Politisasi Kematian Petugas Pemilu, Kelicikan yang Merepotkan Diri Sendiri

Jika yang diinginkan adalah perebutan kekuasaan dengan people power setelah kalah dalam pemilu, ya memang cara-cara tak beretika akan terus digunakan.

Minggu, 5 Mei 2019 | 17:15 WIB
0
538
Politisasi Kematian Petugas Pemilu, Kelicikan yang Merepotkan Diri Sendiri
BPN Prabowo Sandiaga Mustofa Nahrawardaya yang mewacanakan bongkar makam kpps [Detik.com]

Manuver BPN Prabowo-Sandiaga memang kerab mengejutkan. Orang-orang ini sungguh militan sampai-sampai tak lagi menimbang terlebih dahulu pantas-tidaknya, etik-tidaknya, propaganda yang mereka lancarkan.

Saya sangat terkejut ketika petinggi BPN, Mustofa Nahrawardaya mewacanakan pembongkaran makam petugas penyelenggara (termasuk pengawas) pemilu yang meninggal.

ENTRI DATA.
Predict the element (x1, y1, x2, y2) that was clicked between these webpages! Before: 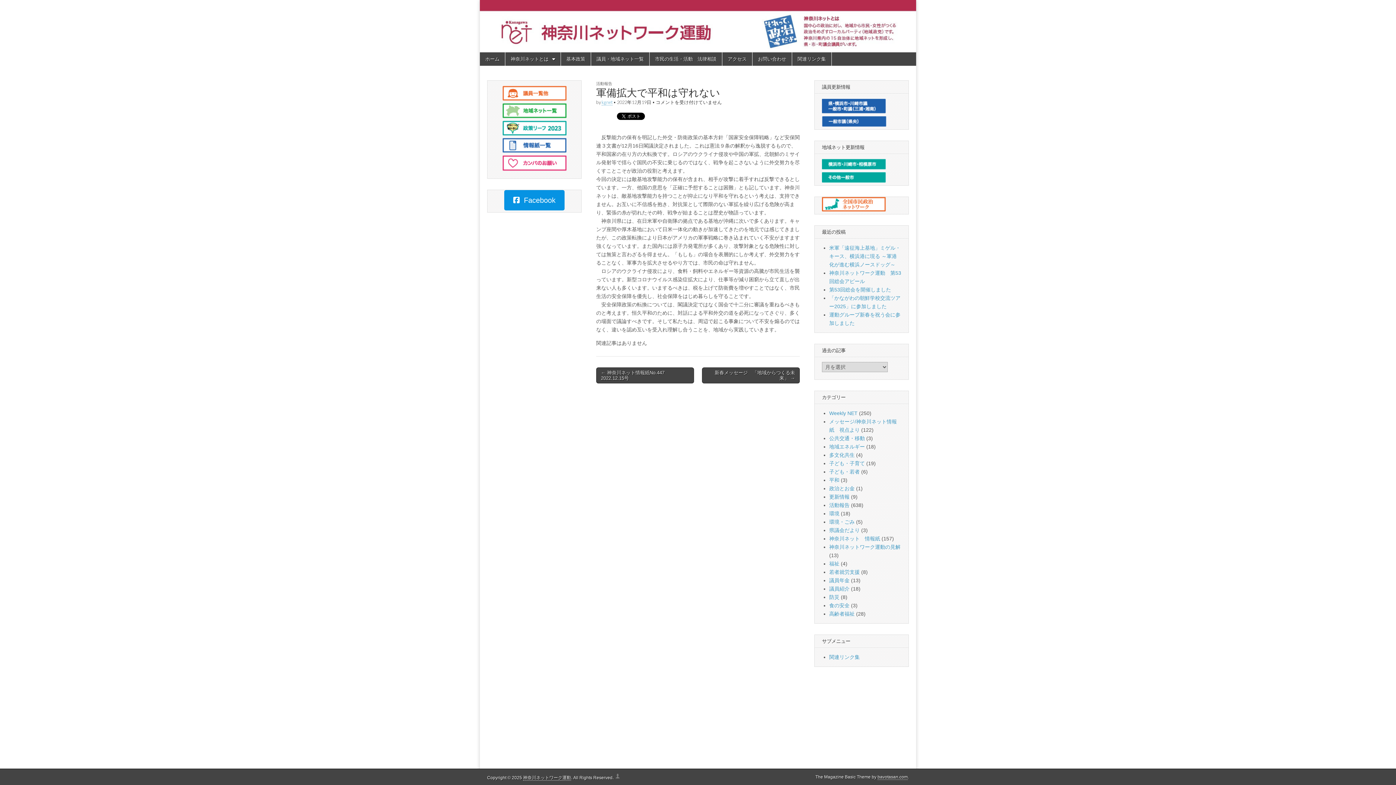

==

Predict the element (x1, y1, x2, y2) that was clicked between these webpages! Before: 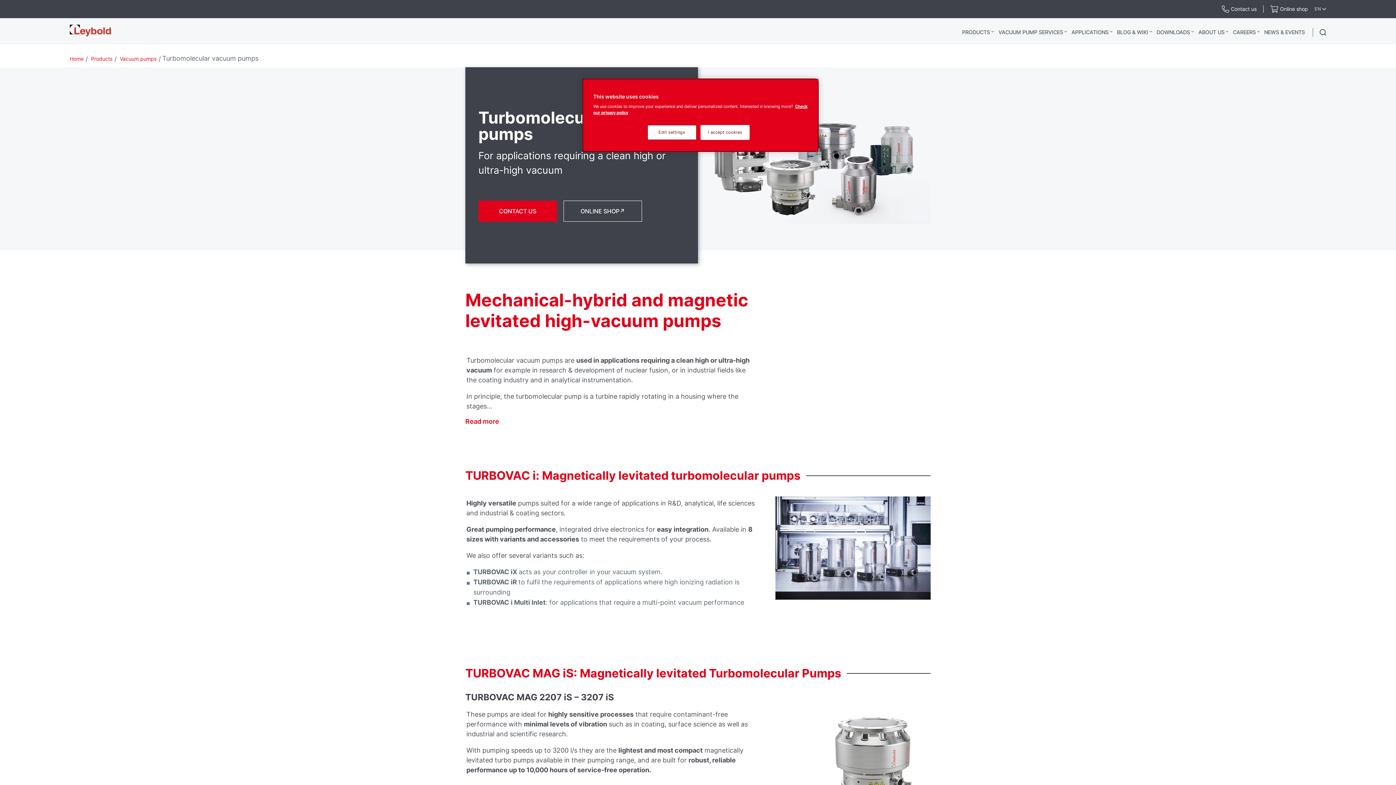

==

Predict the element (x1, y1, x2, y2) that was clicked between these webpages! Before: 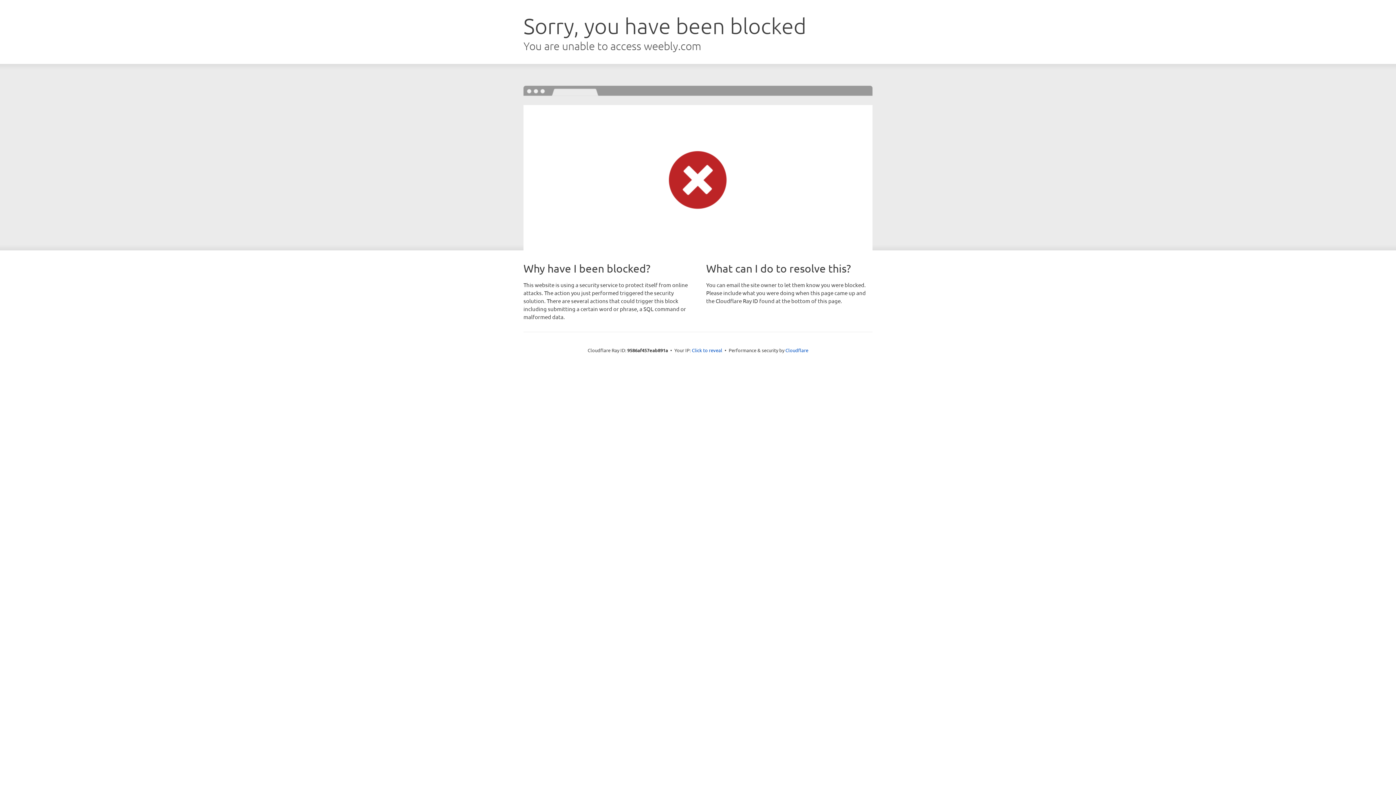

TUGAS SINGKAT. Ringkaslah artikel tentang politisasi kematian petugas pemilu dalam dua kalimat. Catatan-catatan itu sama sekali tidak diperlukan untuk tugas ini.

JAWABAN. Manuver BPN Prabowo-Sandiaga kerap mengejutkan karena orang-orangnya begitu militan hingga tak lagi menimbang pantas atau etisnya propaganda mereka, dan penulis sangat terkejut ketika petinggi BPN Mustofa Nahrawardaya mewacanakan pembongkaran makam petugas penyelenggara pemilu yang meninggal. Jika yang diinginkan adalah perebutan kekuasaan dengan people power setelah kalah dalam pemilu, cara-cara tak beretika akan terus digunakan.